Dataset —
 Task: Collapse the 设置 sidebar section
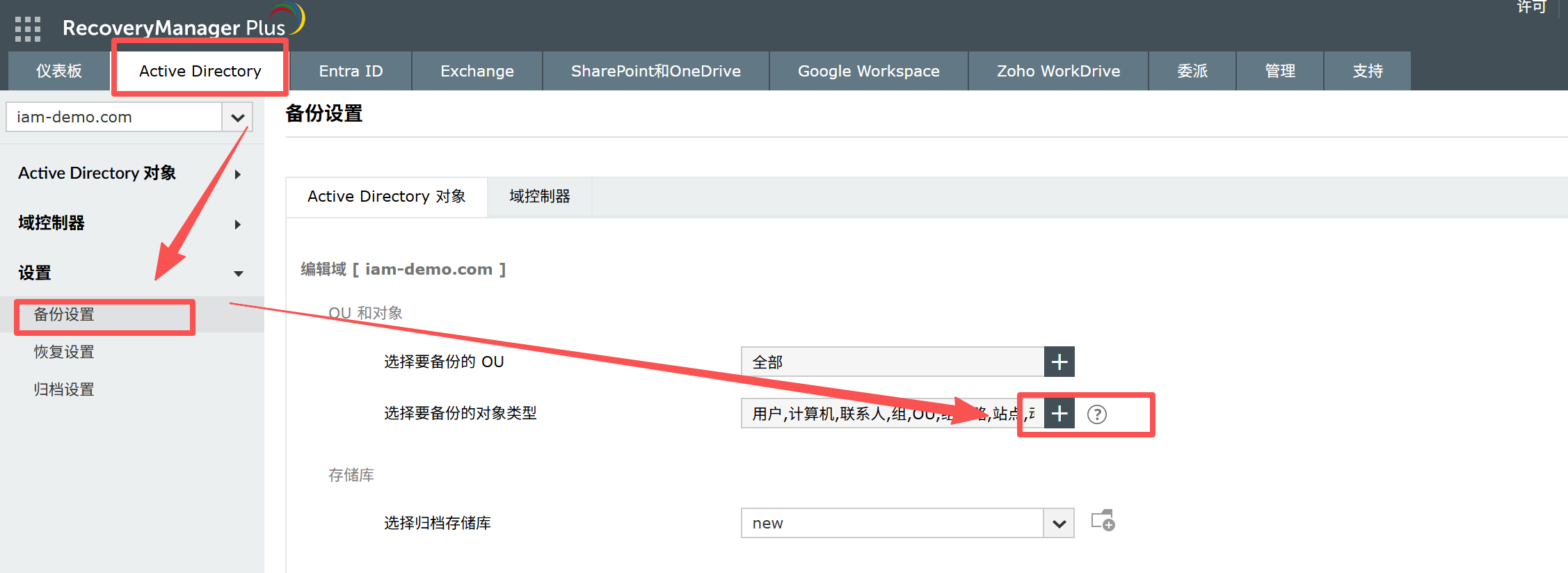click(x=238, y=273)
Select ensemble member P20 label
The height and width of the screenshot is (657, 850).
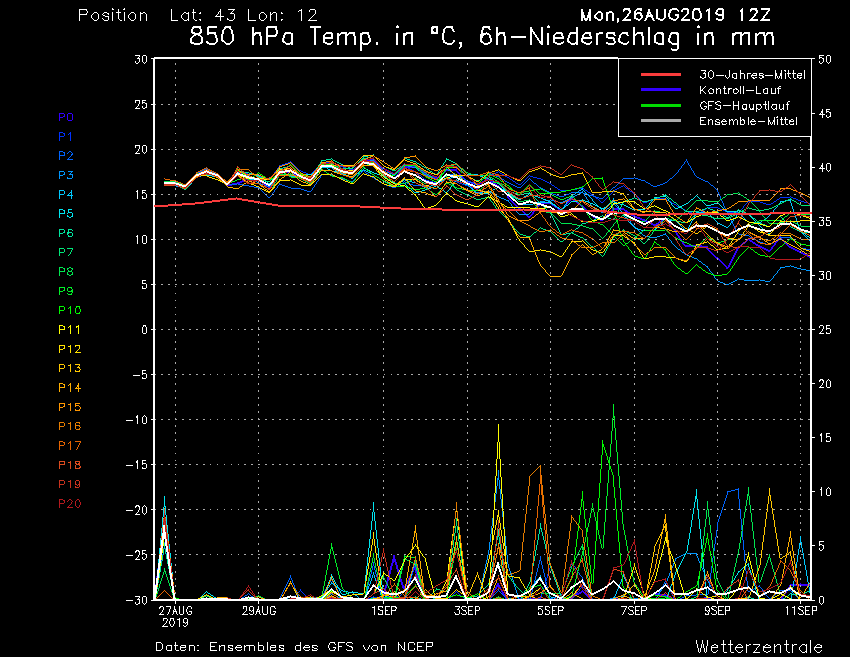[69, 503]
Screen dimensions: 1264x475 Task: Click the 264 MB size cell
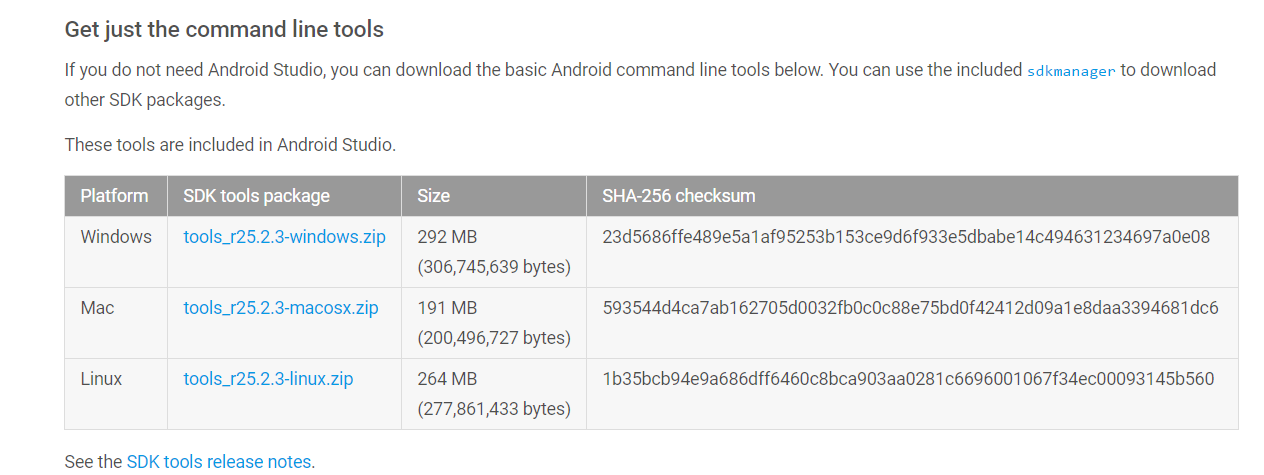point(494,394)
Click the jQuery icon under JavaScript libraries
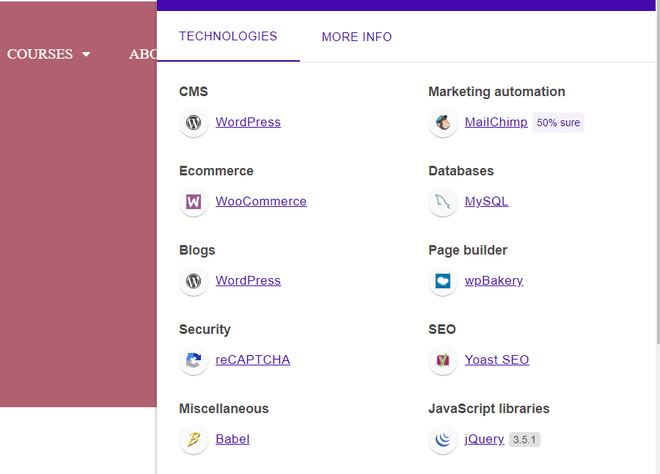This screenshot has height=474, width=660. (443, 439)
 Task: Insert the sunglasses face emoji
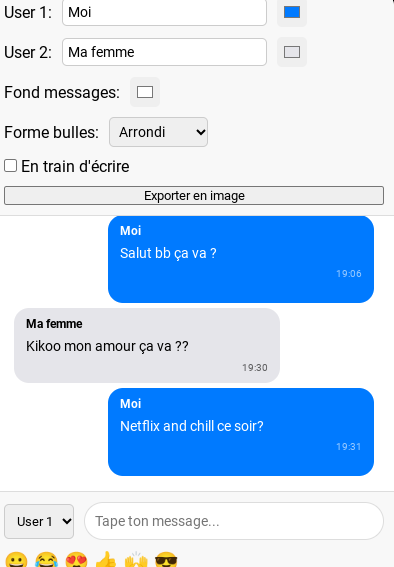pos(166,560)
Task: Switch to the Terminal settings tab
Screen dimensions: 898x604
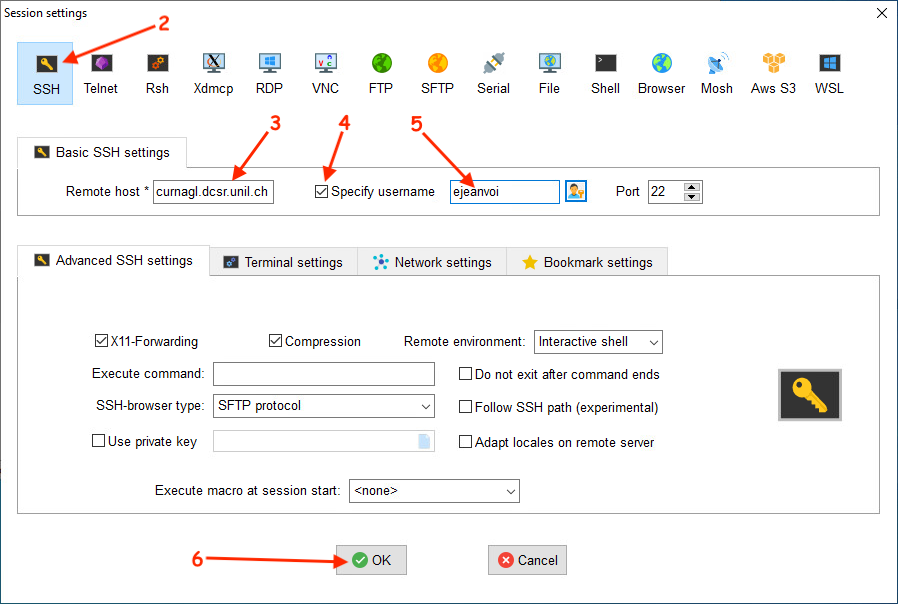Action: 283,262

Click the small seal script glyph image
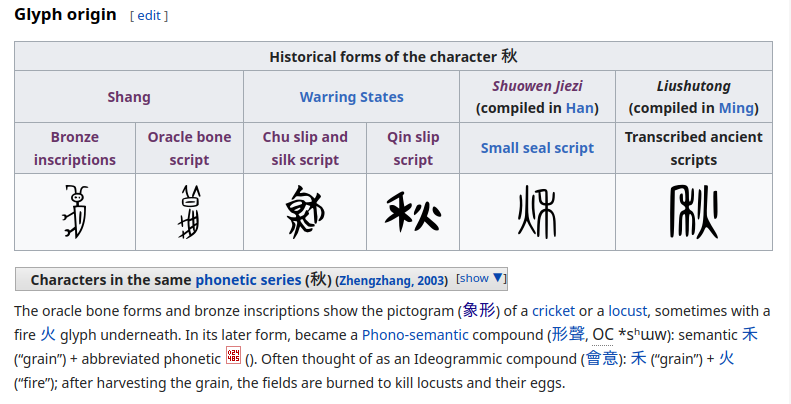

---

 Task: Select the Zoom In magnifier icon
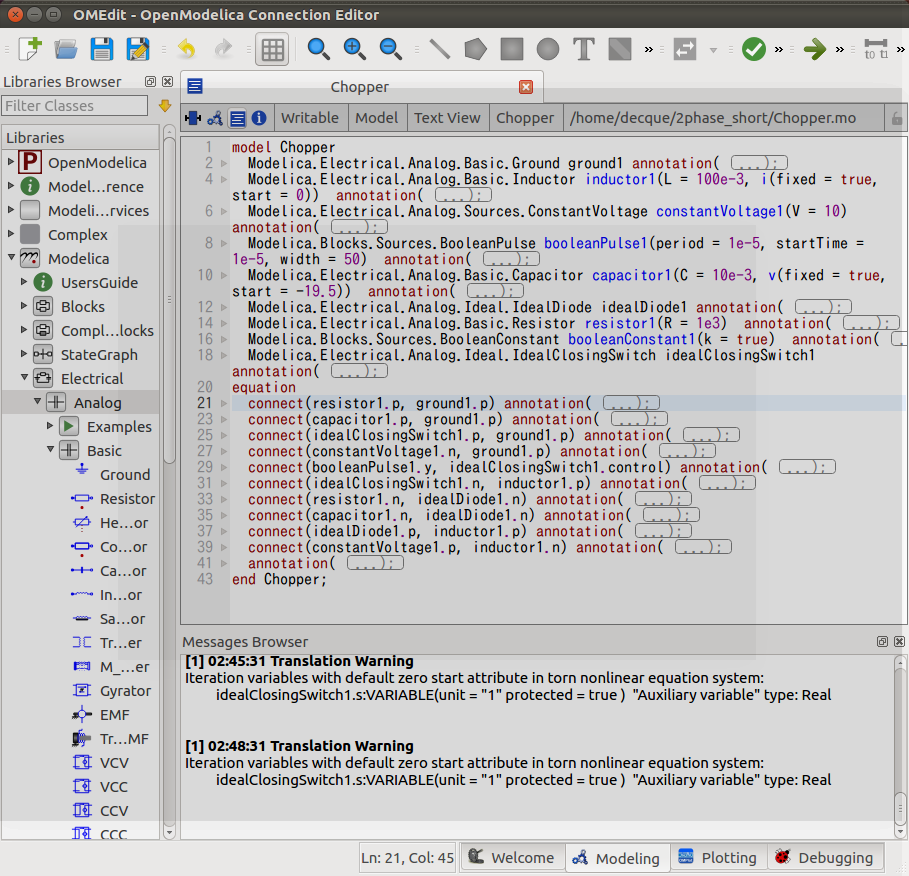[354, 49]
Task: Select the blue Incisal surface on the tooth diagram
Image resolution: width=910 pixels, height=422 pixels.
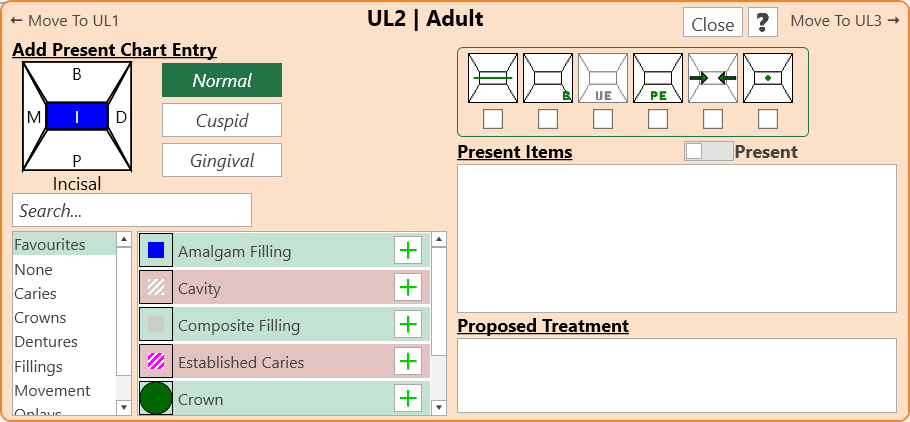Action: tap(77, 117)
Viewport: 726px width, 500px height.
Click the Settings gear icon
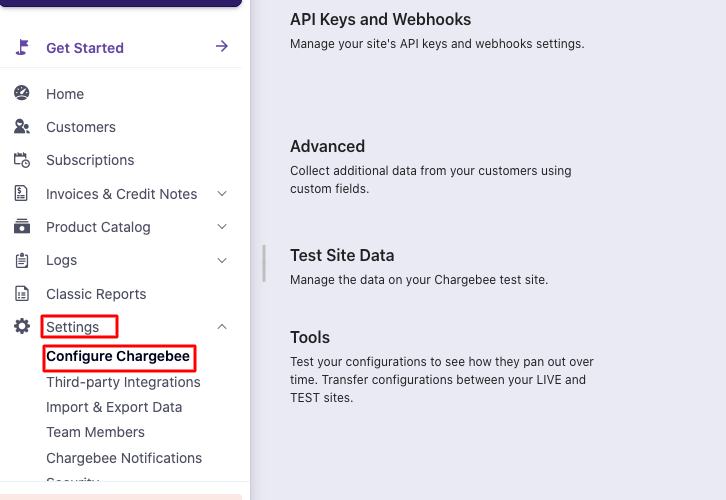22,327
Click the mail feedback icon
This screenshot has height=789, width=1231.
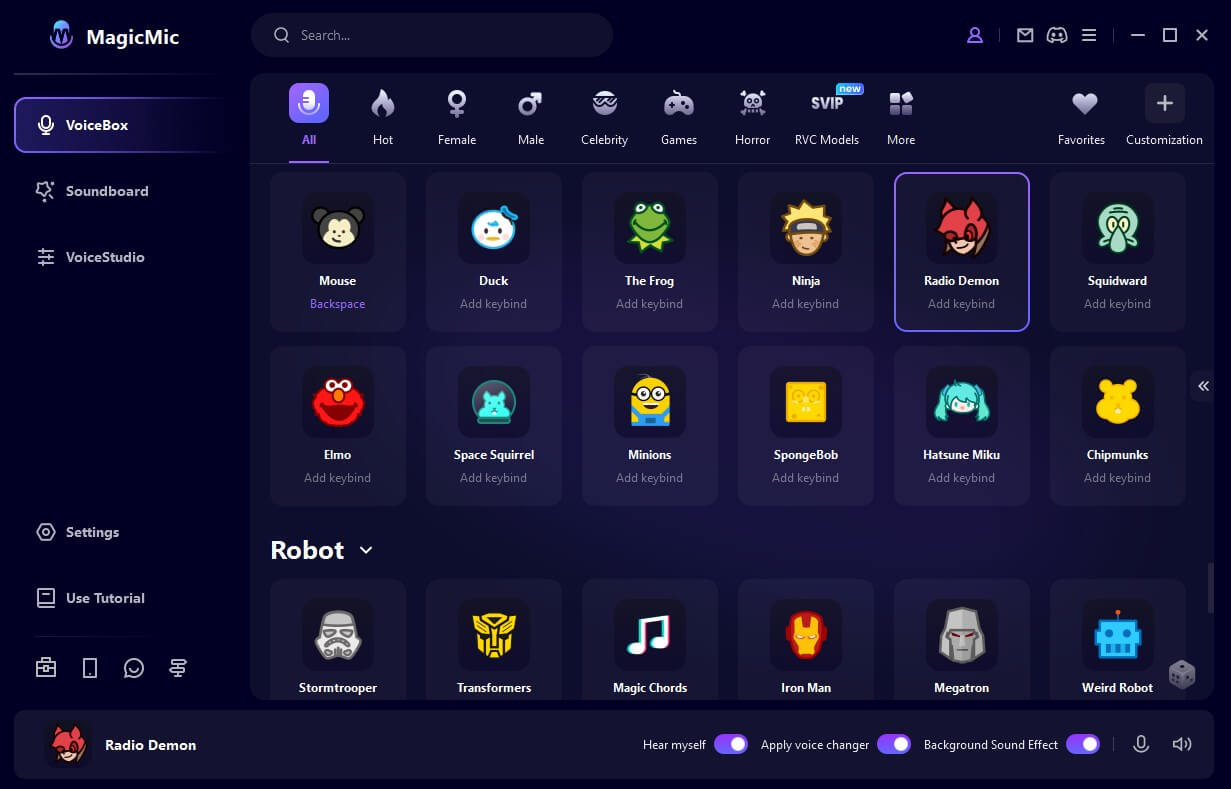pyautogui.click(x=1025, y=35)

Aim of the task —
Please set down, exactly and with no pictures, the lines in the entries above starting at the one holding "Select ensemble member P20 label" and ending at the one holding "Click the small seal script glyph image", ends included.

Response —
Select ensemble member P20 label
The height and width of the screenshot is (657, 850).
[69, 503]
Screen dimensions: 1264x475 Task: Click the 264 MB size cell
point(494,394)
Click the jQuery icon under JavaScript libraries
This screenshot has height=474, width=660. (443, 439)
 Task: Insert the sunglasses face emoji
pos(166,560)
Task: Switch to the Terminal settings tab
Screen dimensions: 898x604
Action: 283,262

Click the small seal script glyph image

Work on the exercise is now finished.